I was setting goals — the next stop sign, to the coffee shop, can you make it to the next light?
The voice was silent. Even if it had been talking, I wasn’t listening anymore.
I rode the rest of the route home, my headphones telling me “Low Battery” (how I aligned with the device!) and my head down.
Close to my house, I looked down to see the meter tick on my watch — 49.98, 49.99, 50.00.
I ended at my normal “finish line”.
“Ha”, I said, “Very cool.”
I waddled my bike up the stairs, and then realized that I was in fact very tired and I very much needed to not be standing or carrying a bike or walking up stairs.
And I gave myself a small high-five.
And said, “I am proud of you.”
I am so grateful to have had a body that carried me for 50 miles.
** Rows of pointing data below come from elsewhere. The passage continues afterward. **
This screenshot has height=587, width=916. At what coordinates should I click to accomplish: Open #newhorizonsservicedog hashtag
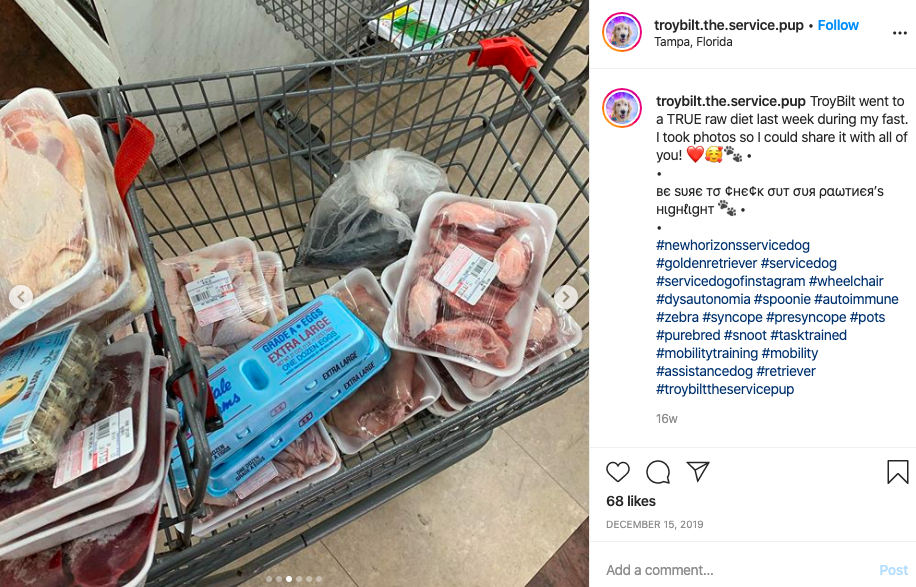(x=733, y=245)
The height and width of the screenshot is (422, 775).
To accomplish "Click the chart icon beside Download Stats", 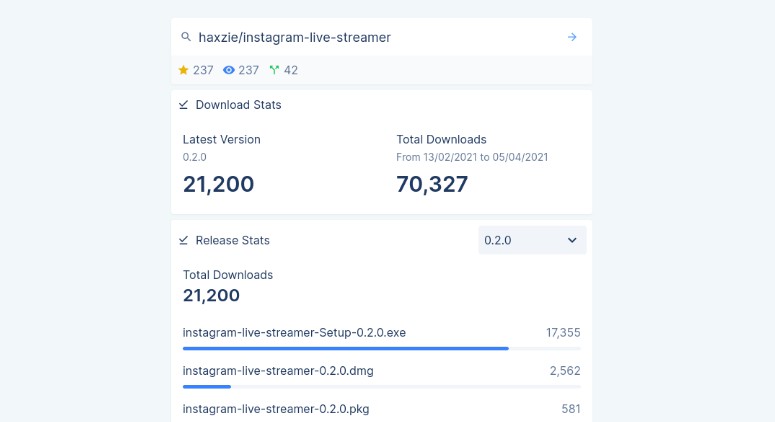I will coord(184,105).
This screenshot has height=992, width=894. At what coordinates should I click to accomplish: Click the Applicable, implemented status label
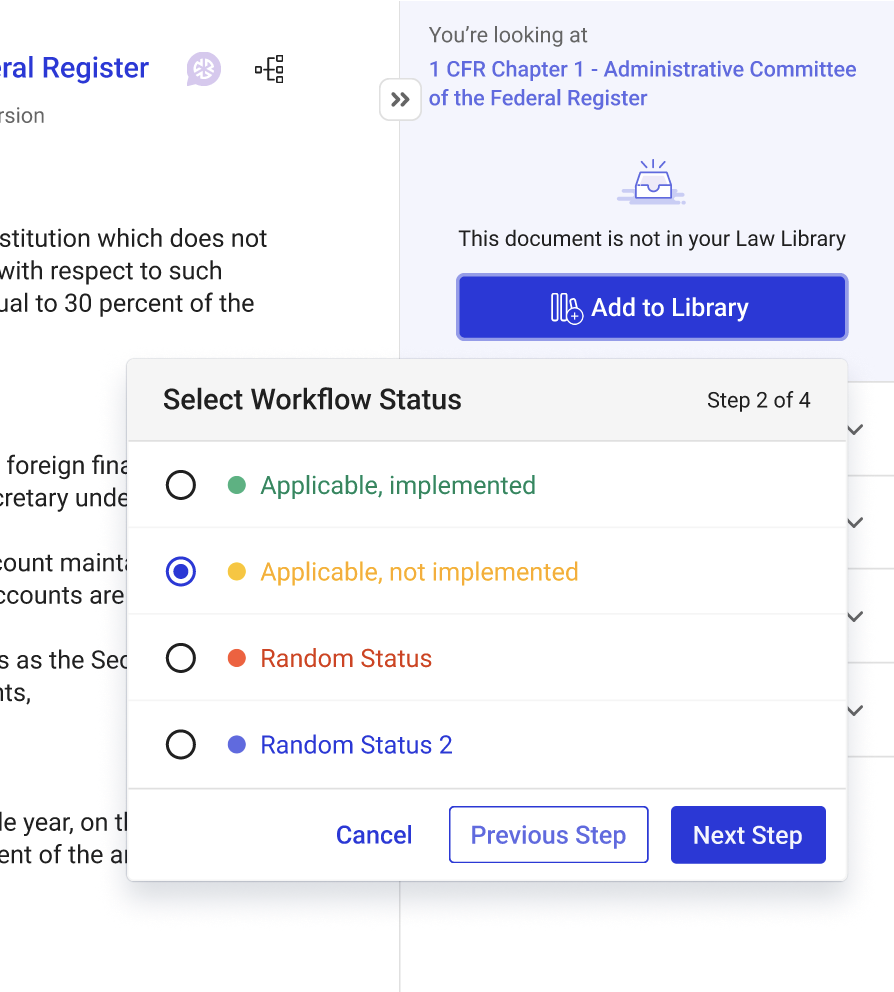[x=398, y=486]
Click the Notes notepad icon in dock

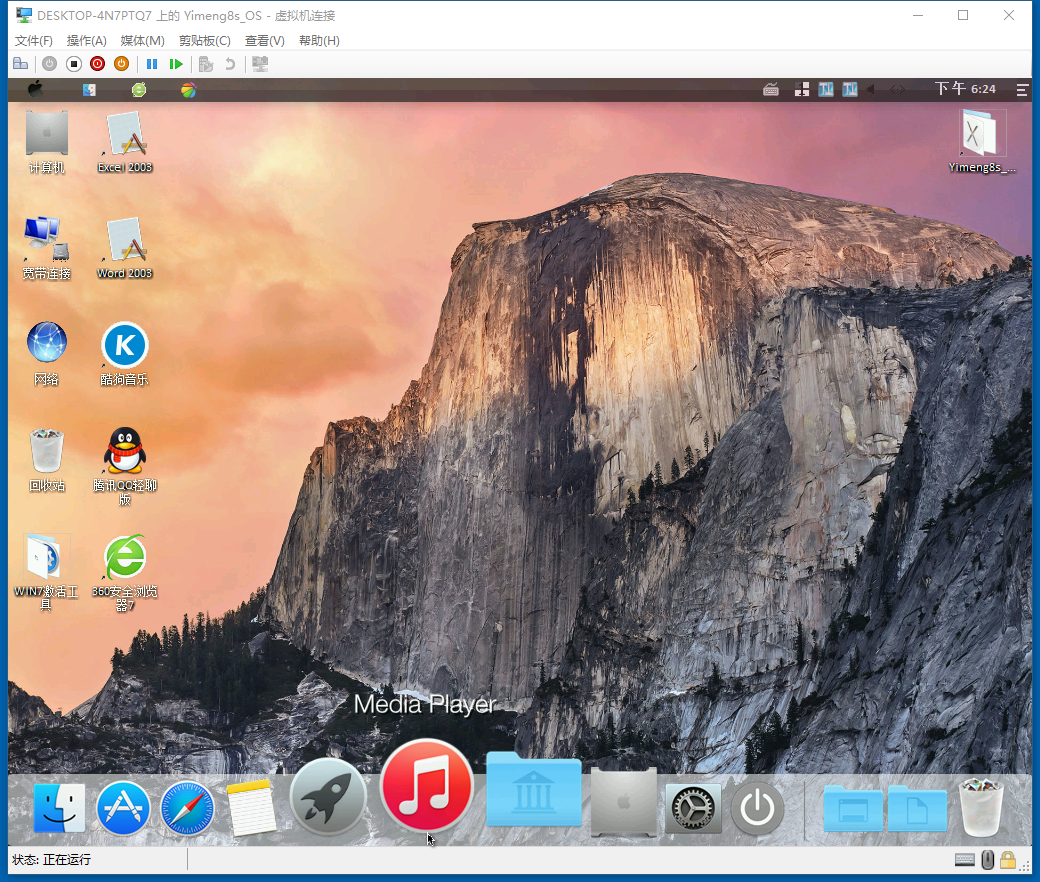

For having a safe ride. For having the space to do this, in such uncertain and scary times. For having the gift of time on this day, a true rarity for me, that I could set aside 3.5 hours to invest in myself.
I recognize the risks of what I did. The hospital system is completely overwhelmed here in Los Angeles. Even though I was careful, there is no such thing as “too careful” right now. Please stay safe and healthy, everyone.